### [Your task]
Copy the lines of the listing below without any changes, starting with the line that contains "Identify the location of legend-label-estimated: 推算值." and ending with the line that contains "at (371, 198).", with both of those lines included.

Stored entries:
####
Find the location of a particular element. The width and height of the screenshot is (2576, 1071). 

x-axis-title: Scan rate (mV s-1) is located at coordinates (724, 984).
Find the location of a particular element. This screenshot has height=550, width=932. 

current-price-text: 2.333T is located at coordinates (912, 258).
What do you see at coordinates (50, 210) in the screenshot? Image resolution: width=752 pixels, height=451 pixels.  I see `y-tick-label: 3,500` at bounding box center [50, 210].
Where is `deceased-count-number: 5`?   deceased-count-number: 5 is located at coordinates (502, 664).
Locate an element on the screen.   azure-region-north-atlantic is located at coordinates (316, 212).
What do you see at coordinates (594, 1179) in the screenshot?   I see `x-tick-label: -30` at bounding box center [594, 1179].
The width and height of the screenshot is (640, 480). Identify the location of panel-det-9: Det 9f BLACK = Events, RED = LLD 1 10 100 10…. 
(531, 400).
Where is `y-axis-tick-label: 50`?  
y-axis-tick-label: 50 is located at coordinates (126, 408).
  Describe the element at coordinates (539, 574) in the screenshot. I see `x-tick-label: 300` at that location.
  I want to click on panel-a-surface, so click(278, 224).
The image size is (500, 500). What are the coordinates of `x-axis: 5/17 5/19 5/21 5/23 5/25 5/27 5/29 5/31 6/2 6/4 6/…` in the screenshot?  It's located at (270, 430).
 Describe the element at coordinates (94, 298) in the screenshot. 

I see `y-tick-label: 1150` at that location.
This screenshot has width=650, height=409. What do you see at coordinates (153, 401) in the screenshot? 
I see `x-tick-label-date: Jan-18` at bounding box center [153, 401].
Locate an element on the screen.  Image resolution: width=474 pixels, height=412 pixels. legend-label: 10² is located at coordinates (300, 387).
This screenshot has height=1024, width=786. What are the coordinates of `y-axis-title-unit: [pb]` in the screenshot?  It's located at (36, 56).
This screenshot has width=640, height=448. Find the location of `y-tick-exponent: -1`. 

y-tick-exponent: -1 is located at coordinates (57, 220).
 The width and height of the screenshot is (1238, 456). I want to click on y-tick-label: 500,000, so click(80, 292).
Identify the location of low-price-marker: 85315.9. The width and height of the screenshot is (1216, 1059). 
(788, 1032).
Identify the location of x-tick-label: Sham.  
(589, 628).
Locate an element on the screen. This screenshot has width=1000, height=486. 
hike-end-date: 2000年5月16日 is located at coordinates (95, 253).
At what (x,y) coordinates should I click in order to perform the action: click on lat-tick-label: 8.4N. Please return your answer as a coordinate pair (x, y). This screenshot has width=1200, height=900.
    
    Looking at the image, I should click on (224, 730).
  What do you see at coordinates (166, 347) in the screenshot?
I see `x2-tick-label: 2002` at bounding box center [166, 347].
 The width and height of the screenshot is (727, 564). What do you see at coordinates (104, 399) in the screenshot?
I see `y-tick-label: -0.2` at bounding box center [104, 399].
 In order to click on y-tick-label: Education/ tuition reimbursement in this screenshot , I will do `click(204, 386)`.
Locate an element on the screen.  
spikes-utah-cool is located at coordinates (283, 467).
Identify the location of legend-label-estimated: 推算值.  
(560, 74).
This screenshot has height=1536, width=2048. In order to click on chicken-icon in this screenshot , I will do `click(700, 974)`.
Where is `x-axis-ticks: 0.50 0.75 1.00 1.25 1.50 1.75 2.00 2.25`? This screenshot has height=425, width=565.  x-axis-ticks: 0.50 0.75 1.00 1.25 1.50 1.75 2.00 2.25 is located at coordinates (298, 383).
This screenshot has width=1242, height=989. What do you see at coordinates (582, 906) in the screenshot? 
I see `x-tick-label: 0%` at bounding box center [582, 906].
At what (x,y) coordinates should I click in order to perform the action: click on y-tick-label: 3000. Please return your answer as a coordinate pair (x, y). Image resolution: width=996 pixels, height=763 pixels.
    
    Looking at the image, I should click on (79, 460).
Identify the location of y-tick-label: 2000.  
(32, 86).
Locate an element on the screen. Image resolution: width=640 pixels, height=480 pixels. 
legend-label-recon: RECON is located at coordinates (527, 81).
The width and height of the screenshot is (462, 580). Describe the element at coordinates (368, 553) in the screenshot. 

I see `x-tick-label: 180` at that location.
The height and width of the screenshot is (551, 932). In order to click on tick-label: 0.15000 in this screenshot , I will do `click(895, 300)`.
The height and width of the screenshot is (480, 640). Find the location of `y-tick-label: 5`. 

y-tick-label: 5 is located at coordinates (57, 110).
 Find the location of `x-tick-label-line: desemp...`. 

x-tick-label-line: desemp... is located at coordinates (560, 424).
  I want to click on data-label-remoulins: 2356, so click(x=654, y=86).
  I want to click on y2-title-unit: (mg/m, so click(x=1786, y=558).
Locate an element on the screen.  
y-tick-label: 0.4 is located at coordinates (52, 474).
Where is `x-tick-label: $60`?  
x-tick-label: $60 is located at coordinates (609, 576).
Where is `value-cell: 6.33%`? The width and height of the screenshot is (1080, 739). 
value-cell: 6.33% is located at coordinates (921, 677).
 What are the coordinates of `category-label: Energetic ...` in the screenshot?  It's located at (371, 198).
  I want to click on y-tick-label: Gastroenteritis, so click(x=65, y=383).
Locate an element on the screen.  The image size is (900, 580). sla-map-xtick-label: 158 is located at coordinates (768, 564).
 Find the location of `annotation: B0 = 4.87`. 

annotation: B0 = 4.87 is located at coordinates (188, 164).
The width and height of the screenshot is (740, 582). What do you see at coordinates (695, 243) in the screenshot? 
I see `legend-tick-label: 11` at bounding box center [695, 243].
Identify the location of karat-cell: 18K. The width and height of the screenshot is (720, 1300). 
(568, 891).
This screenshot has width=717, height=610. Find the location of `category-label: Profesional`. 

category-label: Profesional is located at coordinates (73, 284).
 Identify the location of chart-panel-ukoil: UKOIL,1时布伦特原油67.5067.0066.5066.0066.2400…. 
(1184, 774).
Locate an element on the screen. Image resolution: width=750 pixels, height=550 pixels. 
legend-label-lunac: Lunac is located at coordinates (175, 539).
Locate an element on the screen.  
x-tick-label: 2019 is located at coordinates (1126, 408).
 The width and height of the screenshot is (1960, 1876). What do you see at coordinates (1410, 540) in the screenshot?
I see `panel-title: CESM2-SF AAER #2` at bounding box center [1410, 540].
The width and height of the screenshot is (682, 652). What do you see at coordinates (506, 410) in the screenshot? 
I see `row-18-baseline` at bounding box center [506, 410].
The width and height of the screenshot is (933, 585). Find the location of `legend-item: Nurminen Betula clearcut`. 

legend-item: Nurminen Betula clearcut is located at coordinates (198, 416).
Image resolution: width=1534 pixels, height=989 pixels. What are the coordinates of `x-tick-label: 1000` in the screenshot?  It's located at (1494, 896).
####
### [Response]
Identify the location of legend-label-estimated: 推算值.  
(560, 74).
This screenshot has height=1536, width=2048. In order to click on chicken-icon in this screenshot , I will do `click(700, 974)`.
Where is `x-axis-ticks: 0.50 0.75 1.00 1.25 1.50 1.75 2.00 2.25`? This screenshot has height=425, width=565.  x-axis-ticks: 0.50 0.75 1.00 1.25 1.50 1.75 2.00 2.25 is located at coordinates (298, 383).
This screenshot has width=1242, height=989. What do you see at coordinates (582, 906) in the screenshot? 
I see `x-tick-label: 0%` at bounding box center [582, 906].
At what (x,y) coordinates should I click in order to perform the action: click on y-tick-label: 3000. Please return your answer as a coordinate pair (x, y). Image resolution: width=996 pixels, height=763 pixels.
    
    Looking at the image, I should click on (79, 460).
Identify the location of y-tick-label: 2000.  
(32, 86).
Locate an element on the screen. Image resolution: width=640 pixels, height=480 pixels. 
legend-label-recon: RECON is located at coordinates (527, 81).
The width and height of the screenshot is (462, 580). Describe the element at coordinates (368, 553) in the screenshot. 

I see `x-tick-label: 180` at that location.
The height and width of the screenshot is (551, 932). In order to click on tick-label: 0.15000 in this screenshot , I will do `click(895, 300)`.
The height and width of the screenshot is (480, 640). Find the location of `y-tick-label: 5`. 

y-tick-label: 5 is located at coordinates (57, 110).
 Find the location of `x-tick-label-line: desemp...`. 

x-tick-label-line: desemp... is located at coordinates (560, 424).
  I want to click on data-label-remoulins: 2356, so click(x=654, y=86).
  I want to click on y2-title-unit: (mg/m, so click(x=1786, y=558).
Locate an element on the screen.  
y-tick-label: 0.4 is located at coordinates (52, 474).
Where is `x-tick-label: $60`?  
x-tick-label: $60 is located at coordinates (609, 576).
Where is `value-cell: 6.33%`? The width and height of the screenshot is (1080, 739). 
value-cell: 6.33% is located at coordinates (921, 677).
 What are the coordinates of `category-label: Energetic ...` in the screenshot?  It's located at (371, 198).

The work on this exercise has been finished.